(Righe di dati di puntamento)
##########

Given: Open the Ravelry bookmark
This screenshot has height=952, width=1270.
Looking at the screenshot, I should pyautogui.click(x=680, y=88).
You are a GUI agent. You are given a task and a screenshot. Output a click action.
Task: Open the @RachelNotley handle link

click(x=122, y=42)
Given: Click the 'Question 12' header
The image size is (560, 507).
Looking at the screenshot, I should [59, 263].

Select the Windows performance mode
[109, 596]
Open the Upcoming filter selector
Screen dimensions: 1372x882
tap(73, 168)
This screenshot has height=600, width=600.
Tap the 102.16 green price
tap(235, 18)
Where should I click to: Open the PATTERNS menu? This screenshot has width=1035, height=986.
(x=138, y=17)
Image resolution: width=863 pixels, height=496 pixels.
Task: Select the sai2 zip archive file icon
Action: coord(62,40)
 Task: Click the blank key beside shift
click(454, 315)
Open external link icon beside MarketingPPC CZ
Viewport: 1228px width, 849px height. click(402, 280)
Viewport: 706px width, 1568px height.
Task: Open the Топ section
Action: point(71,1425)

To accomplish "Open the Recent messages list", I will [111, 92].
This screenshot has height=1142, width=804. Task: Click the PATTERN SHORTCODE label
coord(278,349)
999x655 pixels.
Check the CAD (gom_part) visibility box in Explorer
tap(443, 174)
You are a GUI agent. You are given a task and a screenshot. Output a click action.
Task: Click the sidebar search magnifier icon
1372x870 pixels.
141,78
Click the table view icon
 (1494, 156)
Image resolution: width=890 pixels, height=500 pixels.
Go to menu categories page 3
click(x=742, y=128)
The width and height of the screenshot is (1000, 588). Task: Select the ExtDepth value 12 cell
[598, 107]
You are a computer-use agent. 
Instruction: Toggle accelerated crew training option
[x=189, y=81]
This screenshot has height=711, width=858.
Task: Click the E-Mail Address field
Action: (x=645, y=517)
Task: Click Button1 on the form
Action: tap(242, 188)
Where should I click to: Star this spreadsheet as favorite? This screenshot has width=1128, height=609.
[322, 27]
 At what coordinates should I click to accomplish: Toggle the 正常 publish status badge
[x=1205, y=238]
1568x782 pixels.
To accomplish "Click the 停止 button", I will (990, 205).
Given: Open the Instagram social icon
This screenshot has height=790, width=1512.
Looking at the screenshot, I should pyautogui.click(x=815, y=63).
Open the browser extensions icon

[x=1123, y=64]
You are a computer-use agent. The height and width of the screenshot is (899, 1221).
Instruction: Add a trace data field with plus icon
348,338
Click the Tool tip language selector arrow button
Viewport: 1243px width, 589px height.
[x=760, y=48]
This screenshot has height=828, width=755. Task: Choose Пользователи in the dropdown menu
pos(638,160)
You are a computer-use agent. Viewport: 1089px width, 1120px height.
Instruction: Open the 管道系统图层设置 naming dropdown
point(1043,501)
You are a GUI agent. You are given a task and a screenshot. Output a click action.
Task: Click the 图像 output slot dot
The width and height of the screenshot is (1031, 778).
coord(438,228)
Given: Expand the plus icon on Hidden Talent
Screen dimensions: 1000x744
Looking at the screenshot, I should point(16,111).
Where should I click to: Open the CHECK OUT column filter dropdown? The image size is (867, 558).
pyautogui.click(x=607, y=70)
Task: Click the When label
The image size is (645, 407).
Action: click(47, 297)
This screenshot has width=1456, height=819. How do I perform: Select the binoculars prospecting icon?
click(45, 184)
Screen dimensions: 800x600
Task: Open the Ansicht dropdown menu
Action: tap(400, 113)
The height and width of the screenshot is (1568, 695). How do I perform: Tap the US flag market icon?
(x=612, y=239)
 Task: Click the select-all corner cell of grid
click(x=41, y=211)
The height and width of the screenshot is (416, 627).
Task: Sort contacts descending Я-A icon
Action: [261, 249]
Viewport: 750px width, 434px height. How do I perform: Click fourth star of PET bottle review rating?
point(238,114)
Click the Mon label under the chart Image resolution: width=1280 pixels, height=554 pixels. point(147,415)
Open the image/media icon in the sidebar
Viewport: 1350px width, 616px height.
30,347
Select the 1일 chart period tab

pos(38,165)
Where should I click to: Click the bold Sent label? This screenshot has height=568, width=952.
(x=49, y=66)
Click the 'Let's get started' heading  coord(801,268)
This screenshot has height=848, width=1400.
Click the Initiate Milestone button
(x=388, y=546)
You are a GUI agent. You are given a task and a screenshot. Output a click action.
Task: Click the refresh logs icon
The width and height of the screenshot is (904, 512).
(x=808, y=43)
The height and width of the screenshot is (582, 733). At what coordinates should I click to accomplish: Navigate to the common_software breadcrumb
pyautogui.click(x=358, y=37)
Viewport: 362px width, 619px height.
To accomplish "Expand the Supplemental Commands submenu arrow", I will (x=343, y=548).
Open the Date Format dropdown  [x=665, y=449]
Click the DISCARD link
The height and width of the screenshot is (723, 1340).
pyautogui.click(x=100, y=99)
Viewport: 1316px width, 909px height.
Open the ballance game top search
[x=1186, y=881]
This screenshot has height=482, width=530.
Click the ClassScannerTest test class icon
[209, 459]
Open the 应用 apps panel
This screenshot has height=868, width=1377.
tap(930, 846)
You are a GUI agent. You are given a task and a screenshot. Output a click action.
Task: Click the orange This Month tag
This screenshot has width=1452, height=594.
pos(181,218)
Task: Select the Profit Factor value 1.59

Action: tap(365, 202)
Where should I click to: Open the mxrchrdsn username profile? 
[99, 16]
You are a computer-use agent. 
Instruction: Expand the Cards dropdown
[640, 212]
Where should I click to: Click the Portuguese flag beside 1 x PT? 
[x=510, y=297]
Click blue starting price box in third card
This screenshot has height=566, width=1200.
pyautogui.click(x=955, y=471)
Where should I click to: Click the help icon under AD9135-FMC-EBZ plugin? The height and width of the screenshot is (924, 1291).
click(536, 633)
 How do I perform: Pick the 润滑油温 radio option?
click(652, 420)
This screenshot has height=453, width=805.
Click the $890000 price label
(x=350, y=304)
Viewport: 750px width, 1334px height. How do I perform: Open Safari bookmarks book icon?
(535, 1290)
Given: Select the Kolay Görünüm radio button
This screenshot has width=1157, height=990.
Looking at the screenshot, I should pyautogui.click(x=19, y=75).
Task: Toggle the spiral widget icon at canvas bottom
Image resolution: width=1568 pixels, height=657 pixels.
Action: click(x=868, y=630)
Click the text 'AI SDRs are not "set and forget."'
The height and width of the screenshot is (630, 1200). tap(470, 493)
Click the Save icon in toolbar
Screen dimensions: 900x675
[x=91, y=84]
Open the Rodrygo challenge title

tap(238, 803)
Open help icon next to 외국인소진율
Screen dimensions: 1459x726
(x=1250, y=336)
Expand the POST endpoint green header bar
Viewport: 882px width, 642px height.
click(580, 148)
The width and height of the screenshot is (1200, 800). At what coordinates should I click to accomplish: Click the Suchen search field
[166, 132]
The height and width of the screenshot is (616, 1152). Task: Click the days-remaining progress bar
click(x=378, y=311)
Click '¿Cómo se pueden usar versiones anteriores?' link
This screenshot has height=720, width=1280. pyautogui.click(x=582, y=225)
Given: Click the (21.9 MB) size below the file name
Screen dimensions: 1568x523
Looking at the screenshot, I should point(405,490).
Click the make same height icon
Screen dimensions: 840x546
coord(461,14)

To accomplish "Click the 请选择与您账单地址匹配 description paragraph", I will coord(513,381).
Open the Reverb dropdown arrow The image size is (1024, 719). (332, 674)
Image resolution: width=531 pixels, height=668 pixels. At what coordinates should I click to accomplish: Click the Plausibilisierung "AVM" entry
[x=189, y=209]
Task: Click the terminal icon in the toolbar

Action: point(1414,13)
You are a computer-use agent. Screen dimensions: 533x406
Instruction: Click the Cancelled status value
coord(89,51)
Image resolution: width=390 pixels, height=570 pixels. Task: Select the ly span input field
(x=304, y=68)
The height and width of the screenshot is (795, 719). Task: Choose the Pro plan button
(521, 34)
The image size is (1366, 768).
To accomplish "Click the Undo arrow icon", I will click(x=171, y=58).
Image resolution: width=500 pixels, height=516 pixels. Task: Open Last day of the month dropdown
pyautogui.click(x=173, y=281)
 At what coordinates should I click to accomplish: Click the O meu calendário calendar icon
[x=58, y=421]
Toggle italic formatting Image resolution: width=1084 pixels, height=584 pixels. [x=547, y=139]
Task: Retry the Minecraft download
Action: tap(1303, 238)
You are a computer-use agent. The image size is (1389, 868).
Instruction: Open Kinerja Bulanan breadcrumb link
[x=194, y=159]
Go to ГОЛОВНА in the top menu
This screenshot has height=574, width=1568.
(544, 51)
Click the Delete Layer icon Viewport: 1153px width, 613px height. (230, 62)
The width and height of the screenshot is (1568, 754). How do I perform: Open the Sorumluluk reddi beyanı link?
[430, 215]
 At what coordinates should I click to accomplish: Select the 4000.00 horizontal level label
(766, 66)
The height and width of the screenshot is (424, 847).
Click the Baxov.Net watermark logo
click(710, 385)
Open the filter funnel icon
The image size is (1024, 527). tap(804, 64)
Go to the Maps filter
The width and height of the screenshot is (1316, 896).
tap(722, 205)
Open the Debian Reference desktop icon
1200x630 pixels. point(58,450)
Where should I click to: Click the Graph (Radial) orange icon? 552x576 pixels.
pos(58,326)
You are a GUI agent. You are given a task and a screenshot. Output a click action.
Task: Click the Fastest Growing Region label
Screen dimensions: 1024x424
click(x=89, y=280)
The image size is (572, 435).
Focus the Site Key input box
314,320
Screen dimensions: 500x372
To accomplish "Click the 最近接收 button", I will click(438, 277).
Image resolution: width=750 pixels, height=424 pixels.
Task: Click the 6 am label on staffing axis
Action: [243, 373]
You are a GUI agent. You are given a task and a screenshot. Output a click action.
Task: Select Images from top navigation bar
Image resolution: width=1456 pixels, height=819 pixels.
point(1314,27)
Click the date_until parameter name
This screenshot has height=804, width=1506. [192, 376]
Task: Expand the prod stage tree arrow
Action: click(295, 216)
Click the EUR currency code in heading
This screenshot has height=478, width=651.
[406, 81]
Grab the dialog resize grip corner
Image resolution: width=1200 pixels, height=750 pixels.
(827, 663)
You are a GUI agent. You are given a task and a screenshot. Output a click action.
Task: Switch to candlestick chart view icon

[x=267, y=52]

##########

▶ _Esercizio_:
Riscrivi le righe dalla riga che contiene "Click the date_until parameter name" fino all'ultima riga, entrambe incluse. Sostituisci "EUR" con "USD" e lascia invariato tutto il resto.

▶ _Risultato_:
Click the date_until parameter name
This screenshot has height=804, width=1506. [192, 376]
Task: Expand the prod stage tree arrow
Action: click(295, 216)
Click the USD currency code in heading
This screenshot has height=478, width=651.
[406, 81]
Grab the dialog resize grip corner
Image resolution: width=1200 pixels, height=750 pixels.
(827, 663)
You are a GUI agent. You are given a task and a screenshot. Output a click action.
Task: Switch to candlestick chart view icon

[x=267, y=52]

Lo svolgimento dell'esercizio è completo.